▸ Exercise inputs:
%%

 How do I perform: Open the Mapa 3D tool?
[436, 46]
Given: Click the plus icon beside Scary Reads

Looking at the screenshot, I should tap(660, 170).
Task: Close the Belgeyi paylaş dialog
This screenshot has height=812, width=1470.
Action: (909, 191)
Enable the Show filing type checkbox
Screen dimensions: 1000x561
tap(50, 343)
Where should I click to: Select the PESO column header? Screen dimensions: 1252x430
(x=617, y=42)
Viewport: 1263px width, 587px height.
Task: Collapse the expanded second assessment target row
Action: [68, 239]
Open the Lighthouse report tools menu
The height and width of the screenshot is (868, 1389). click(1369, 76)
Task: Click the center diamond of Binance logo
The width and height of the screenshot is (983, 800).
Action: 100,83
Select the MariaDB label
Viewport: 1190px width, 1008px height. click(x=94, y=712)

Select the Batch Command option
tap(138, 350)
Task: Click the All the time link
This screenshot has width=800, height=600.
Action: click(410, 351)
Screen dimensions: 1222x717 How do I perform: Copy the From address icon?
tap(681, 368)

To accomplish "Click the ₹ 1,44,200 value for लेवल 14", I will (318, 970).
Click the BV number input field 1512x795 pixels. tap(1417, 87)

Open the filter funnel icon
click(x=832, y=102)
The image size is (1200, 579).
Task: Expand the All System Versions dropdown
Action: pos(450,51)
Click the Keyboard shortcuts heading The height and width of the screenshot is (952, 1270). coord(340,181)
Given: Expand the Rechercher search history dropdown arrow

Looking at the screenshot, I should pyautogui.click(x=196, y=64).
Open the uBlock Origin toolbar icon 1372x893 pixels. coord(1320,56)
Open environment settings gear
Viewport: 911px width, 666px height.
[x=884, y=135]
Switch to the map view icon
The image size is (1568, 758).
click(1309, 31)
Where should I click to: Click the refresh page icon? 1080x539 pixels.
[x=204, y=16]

%%

Count the lines of the records above that contain the word "Where", and reply with the number alone.

▸ Output for this task:
2